Task details → Each entry below should be written out exactly as it is, with no pictures.

Provided information →

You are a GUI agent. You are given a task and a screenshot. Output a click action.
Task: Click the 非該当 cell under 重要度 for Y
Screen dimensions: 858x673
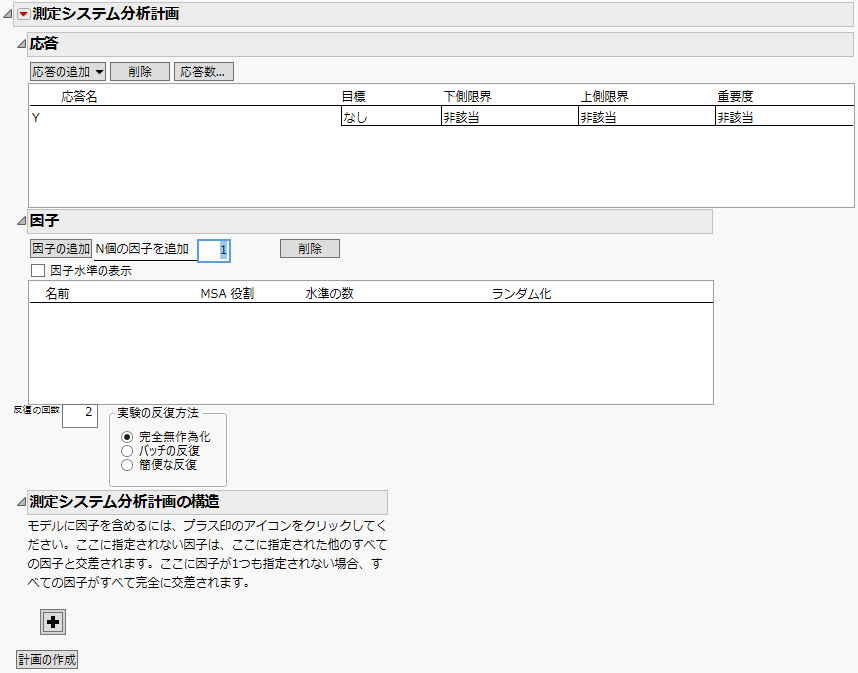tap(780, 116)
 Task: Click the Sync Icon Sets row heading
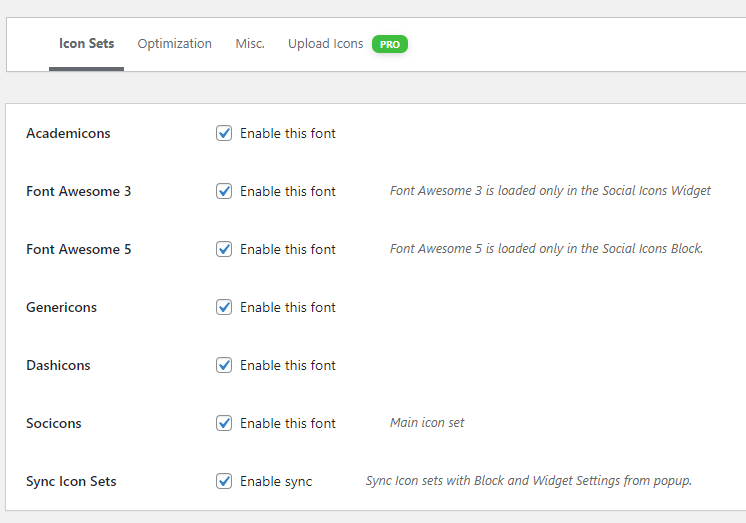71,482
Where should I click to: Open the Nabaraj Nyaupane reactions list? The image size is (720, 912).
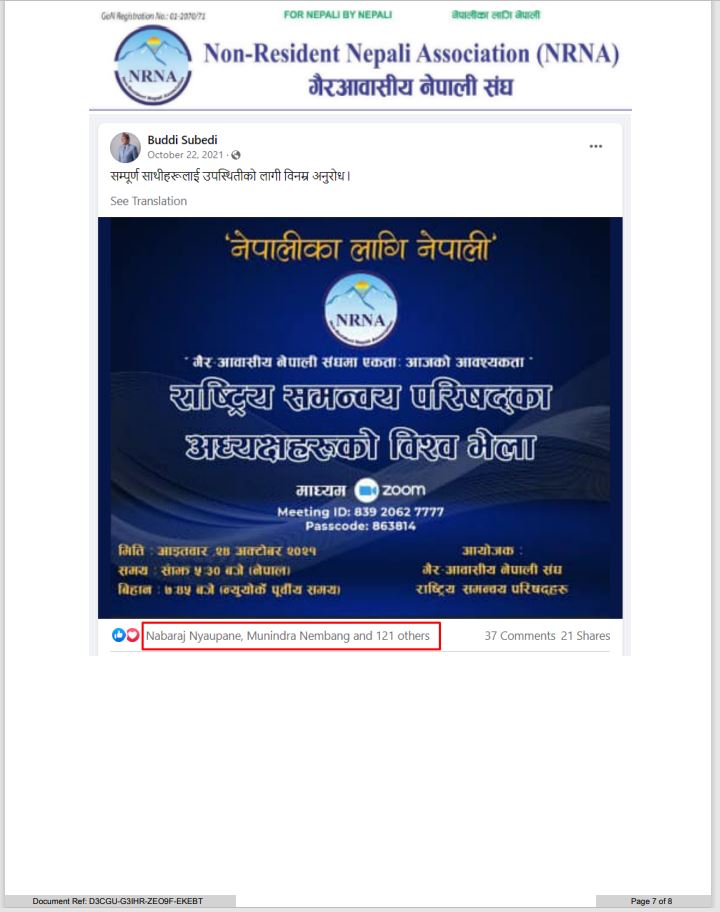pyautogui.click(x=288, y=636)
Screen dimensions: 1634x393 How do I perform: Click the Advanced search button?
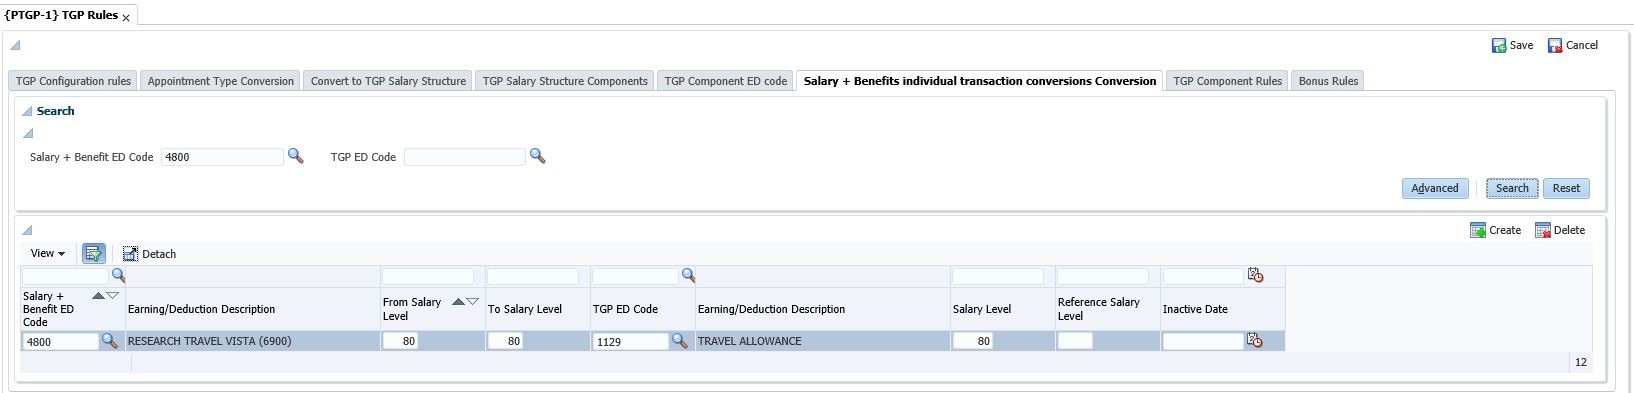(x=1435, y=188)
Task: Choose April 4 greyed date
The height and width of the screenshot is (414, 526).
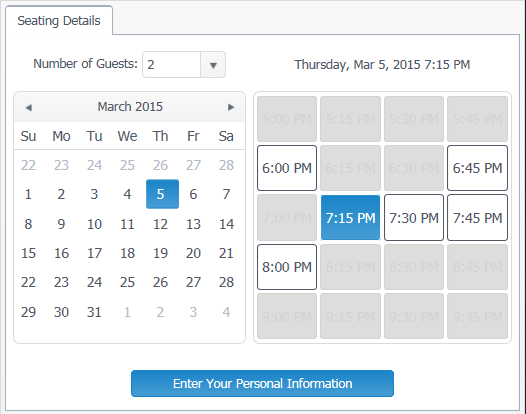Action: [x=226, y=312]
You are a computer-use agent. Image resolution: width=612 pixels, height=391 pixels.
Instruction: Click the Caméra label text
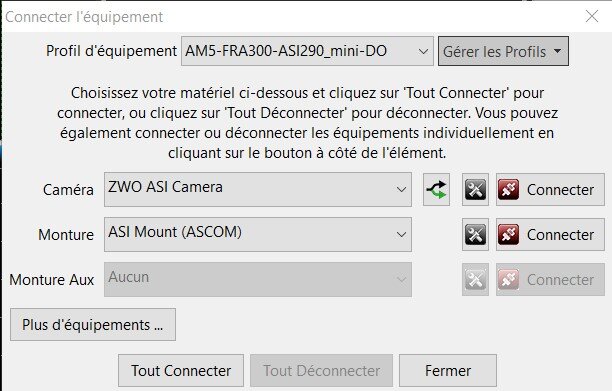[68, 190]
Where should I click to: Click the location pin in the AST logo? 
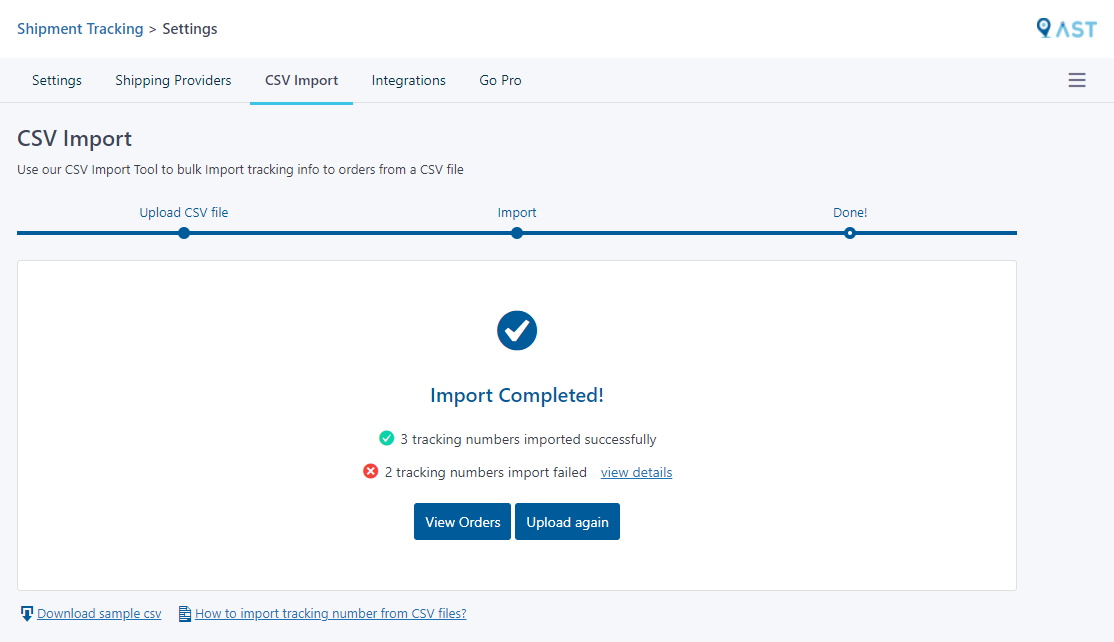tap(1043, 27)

Your solution →
You are a GUI agent. You are given a task and a screenshot. Output a click action.
Task: Click the 非該当 cell under 重要度 for Y
Screen dimensions: 858x673
tap(780, 116)
 Task: Click the Sync Icon Sets row heading
71,482
Where should I click to: Open the Nabaraj Nyaupane reactions list? The image size is (720, 912).
pyautogui.click(x=288, y=636)
Screen dimensions: 1634x393 How do I perform: Click the Advanced search button?
(x=1435, y=188)
Task: Choose April 4 greyed date
The height and width of the screenshot is (414, 526).
Action: [x=226, y=312]
You are a computer-use agent. Image resolution: width=612 pixels, height=391 pixels.
Instruction: Click the Caméra label text
[68, 190]
Where should I click to: Click the location pin in the AST logo? 
tap(1043, 27)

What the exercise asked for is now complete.